### Tasks to carry out
1) In the text on Burlington's clinic buffer zone below, how wide was the zone that the plaintiffs challenged?
2) Print the part of the text on Burlington's clinic buffer zone that opens with the words containing "The legal battle" and closes with "its final judgment.".

### Exercise text
= = =

Burlington will pay  nominal damages to the protestors who sued the city over its no-protest zone around reproductive health clinics, and will also cover their legal expenses of nearly $200,000. The city's insurer is covering the cost, according to city attorney Eileen Blackwood.

On December 29, the U.S. District Court issued a judgement in the case awarding $624 in damages to the six plaintiffs. The city is also paying their $180,000 in legal fees and $7,300 in other expenses.

Six plaintiffs — all of them pro-life protesters who stood outside the St. Paul Street Planned Parenthood clinic — sued the city in 2012, contending that the 35-foot zone infringed on their constitutional right to free speech. Initially, the city won the case, but the protesters appealed the ruling. Leading the case for them was Connecticut-based Michael DePrimo, who’s been involved in several high-profile buffer zone legal battles.

The legal battle outlasted the actual zone, which was nullified by a Supreme Court ruling that struck down a Massachusetts law last summer. The lawsuit was dismissed at the city's request after the ruling, but the two parties continued to disagree about who would cover the attorney fees that had accumulated over two years. 

In its December 24 issue, Seven Days wrote about the Burlington City Council’s efforts to replace the buffer zone and the lingering legal battle. Five days later, the federal district court issued its final judgment.

= = =

### Data records

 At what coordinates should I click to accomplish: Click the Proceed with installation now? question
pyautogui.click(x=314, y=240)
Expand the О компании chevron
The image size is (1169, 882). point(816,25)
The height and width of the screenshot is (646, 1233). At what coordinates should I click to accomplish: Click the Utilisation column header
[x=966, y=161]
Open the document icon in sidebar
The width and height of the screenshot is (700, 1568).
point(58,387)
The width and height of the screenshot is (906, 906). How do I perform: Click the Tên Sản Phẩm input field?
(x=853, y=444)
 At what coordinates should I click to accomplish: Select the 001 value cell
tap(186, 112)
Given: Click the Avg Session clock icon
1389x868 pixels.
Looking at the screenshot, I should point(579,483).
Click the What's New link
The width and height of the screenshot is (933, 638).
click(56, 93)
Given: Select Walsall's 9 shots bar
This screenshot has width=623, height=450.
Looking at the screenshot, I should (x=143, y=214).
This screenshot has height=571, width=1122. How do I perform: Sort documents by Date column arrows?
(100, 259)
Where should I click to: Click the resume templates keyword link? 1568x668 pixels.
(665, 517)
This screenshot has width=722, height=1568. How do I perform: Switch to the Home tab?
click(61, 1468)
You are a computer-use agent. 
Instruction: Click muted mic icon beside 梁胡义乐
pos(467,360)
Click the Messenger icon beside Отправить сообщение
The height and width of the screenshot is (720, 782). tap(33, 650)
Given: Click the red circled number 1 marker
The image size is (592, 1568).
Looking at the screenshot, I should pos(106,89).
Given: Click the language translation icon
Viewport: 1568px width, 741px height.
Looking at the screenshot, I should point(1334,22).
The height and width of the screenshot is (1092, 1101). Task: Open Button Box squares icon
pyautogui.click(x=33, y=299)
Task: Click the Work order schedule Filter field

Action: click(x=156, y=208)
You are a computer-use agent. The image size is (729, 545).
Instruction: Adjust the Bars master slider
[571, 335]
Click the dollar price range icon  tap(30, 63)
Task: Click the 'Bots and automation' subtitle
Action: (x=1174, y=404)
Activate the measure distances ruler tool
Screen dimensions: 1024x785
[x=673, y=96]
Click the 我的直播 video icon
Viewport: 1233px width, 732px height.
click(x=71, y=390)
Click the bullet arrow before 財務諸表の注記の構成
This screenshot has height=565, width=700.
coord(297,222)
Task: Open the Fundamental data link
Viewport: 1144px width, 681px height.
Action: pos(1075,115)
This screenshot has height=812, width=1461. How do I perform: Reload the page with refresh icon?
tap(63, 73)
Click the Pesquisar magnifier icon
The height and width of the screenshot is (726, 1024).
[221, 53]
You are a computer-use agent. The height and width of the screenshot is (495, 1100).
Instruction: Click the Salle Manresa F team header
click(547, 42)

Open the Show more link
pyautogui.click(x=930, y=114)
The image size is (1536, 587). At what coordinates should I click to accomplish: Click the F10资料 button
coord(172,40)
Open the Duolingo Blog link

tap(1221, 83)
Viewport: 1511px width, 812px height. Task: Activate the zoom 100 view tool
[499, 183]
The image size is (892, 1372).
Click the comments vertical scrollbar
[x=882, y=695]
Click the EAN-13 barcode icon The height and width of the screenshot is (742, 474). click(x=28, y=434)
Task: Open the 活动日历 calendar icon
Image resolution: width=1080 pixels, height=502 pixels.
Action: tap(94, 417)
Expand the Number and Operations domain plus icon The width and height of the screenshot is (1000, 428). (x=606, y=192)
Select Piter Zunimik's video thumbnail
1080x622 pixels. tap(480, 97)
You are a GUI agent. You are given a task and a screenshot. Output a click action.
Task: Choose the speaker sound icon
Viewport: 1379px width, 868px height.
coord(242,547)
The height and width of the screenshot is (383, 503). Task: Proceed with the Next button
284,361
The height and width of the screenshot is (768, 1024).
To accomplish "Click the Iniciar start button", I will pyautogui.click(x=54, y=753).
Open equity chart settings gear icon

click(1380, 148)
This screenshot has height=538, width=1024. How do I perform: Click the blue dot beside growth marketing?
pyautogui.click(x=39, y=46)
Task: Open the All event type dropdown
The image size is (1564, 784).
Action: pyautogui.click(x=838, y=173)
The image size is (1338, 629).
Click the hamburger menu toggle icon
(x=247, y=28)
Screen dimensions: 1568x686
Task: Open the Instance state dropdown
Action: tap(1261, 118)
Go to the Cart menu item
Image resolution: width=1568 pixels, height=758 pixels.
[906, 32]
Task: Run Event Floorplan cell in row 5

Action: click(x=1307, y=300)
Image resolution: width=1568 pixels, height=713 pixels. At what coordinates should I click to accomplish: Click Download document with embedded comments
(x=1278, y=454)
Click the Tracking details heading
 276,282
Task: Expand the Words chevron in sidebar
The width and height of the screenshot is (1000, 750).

= = =

### Answers to each task
1) 35 feet

2)
The legal battle outlasted the actual zone, which was nullified by a Supreme Court ruling that struck down a Massachusetts law last summer. The lawsuit was dismissed at the city's request after the ruling, but the two parties continued to disagree about who would cover the attorney fees that had accumulated over two years. 

In its December 24 issue, Seven Days wrote about the Burlington City Council’s efforts to replace the buffer zone and the lingering legal battle. Five days later, the federal district court issued its final judgment.